Ples. Photo: pliosvestnik.ru

Many famous people traveled along the Volga, described it, drew. One such person was Catherine the Great. The journey itself was called the "Volga Voyage" and lasted a little over a month from May 13 to June 16, 1767. It began in Tver and ended in Sinbirsk. During her stay in Kostroma, Catherine learned that the city does not have a coat of arms. The Empress ordered immediately to create a coat of arms for Kostroma: "Order in the Heraldry to make the city and county the Kostroma coat of arms, with which they intend to welcome them."

That emblem became the first officially approved emblem in Russia, and it depicted Catherine's Volga voyage - the ship on which the empress sailed along the Volga. Thus, the Great Russian River began to appear in heraldic symbolism.

I don’t know what other facts from the life of the river to cite so that there is no doubt about its greatness and significance, although, did anyone doubt it?

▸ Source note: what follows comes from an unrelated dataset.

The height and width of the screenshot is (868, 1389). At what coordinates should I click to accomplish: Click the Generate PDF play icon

And how can one question the beauty and power of the Russian river, which has become a symbol of the whole country.

O Volga!.. my cradle!
Has anyone loved you like me?
Nekrasov N.A.

The most sacred river in the world
Crystal waters queen, mother!
Karamzin N.M.

And I just can't live without the Volga.
How good raspberry early
Come and sit on the beach
And be silent near her silence.
Dementiev A.S.

1. For the first time, people heard the song "The Volga River Flows" in July 1962 in the Sunday radio broadcast of the All-Union Radio "Good morning!" performed by Mark Bernes, who was supposed to voice her in the movie "The Volga Flows", however, he refused this. As a result, Vladimir Troshin performs the song in the film.

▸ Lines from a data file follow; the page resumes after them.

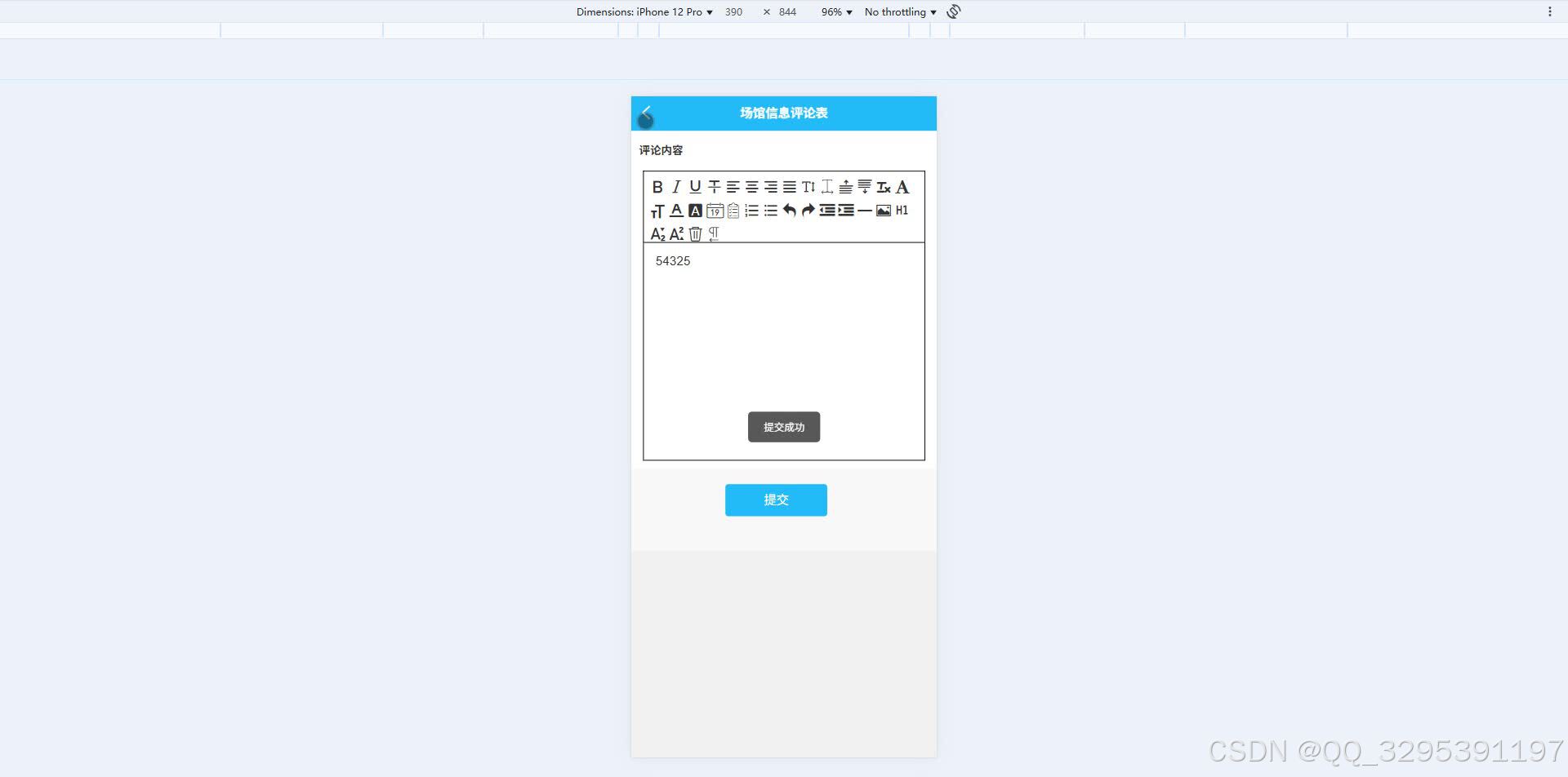Insert an image into the comment
Screen dimensions: 1568x777
[884, 211]

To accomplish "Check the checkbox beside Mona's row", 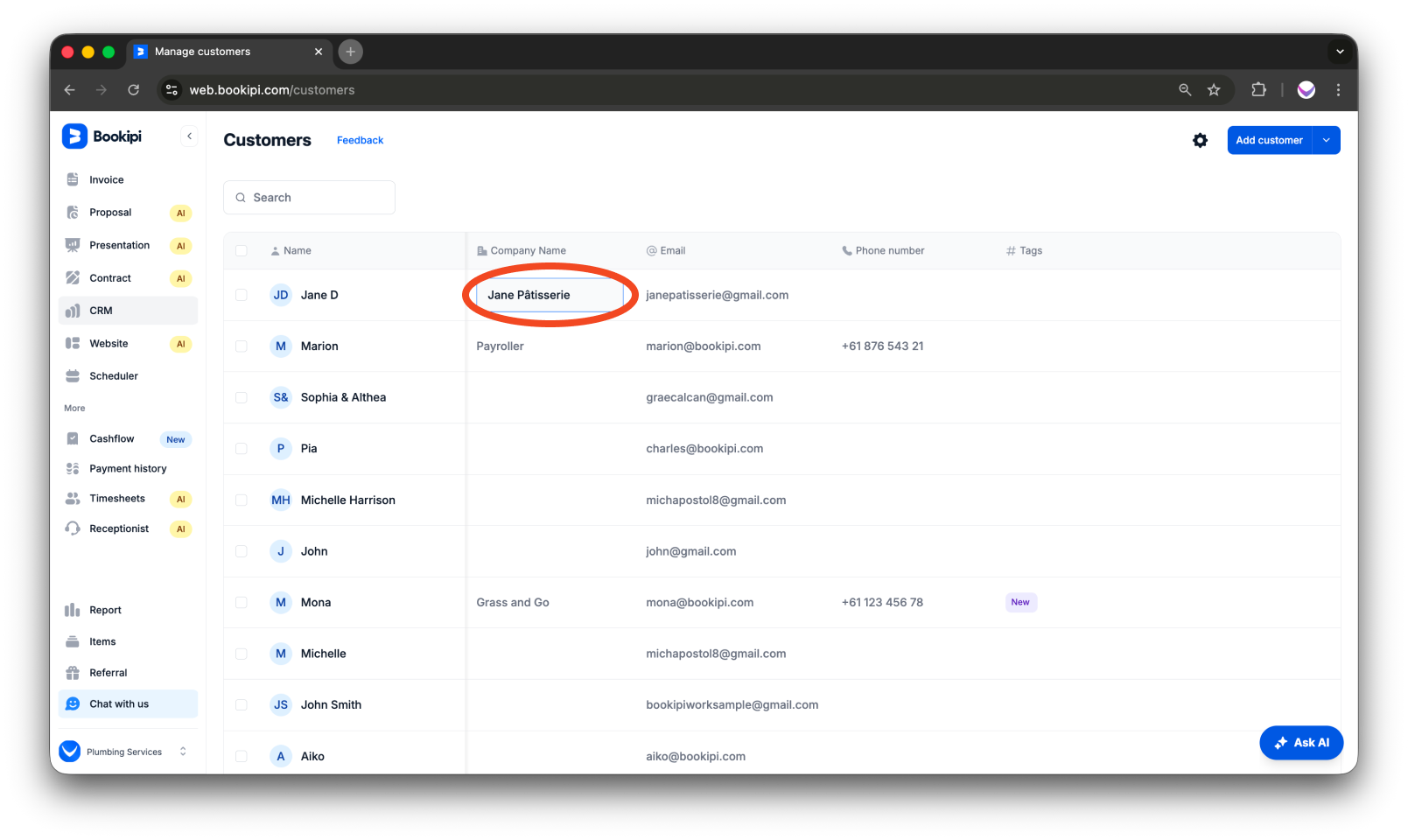I will coord(242,602).

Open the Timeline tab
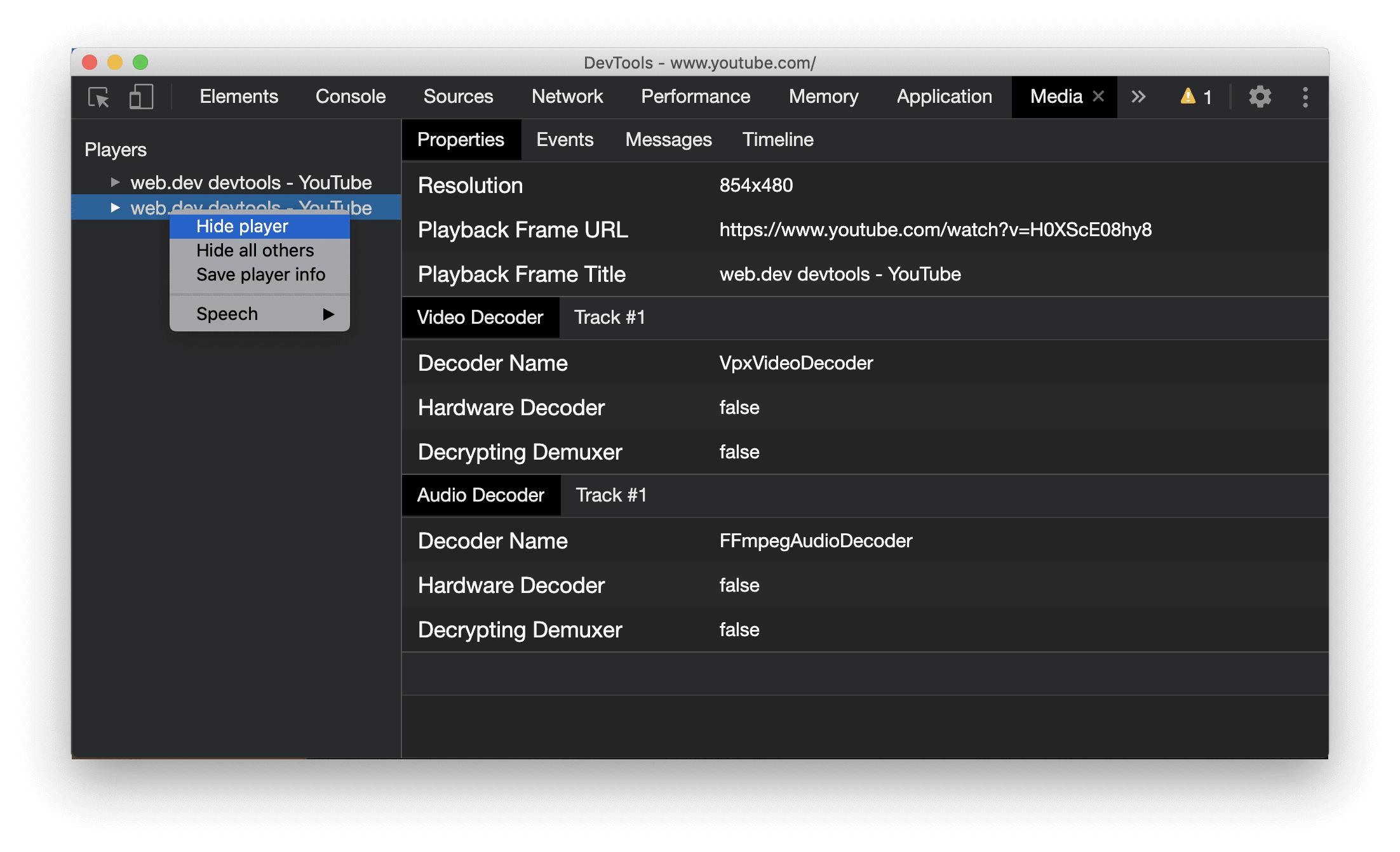pos(777,140)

2. Since 2008, Volga Day has been unofficially celebrated on May 20. Traditionally, environmental events are held to clean up the river. In the Tver region, at the end of May, the Volga procession begins, which begins with the illumination of the source of the Volga and then follows all the Volga cities of the Tver region.

3. Barge haulers are not only those who dragged the barge. This word can be called a person who has gone to work (cutting a house, laying stoves, etc.). In the USSR in 1929 barge hauling was banned. Now in the regulatory legal acts there is no ban on it.

4. The longest bridge across the Volga, the Presidential Bridge, was built in 2009 in Ulyanovsk. Its length is 5,825 meters. The Presidential Bridge was the longest bridge in Russia before the construction of the Crimean Bridge, which is 19 km long.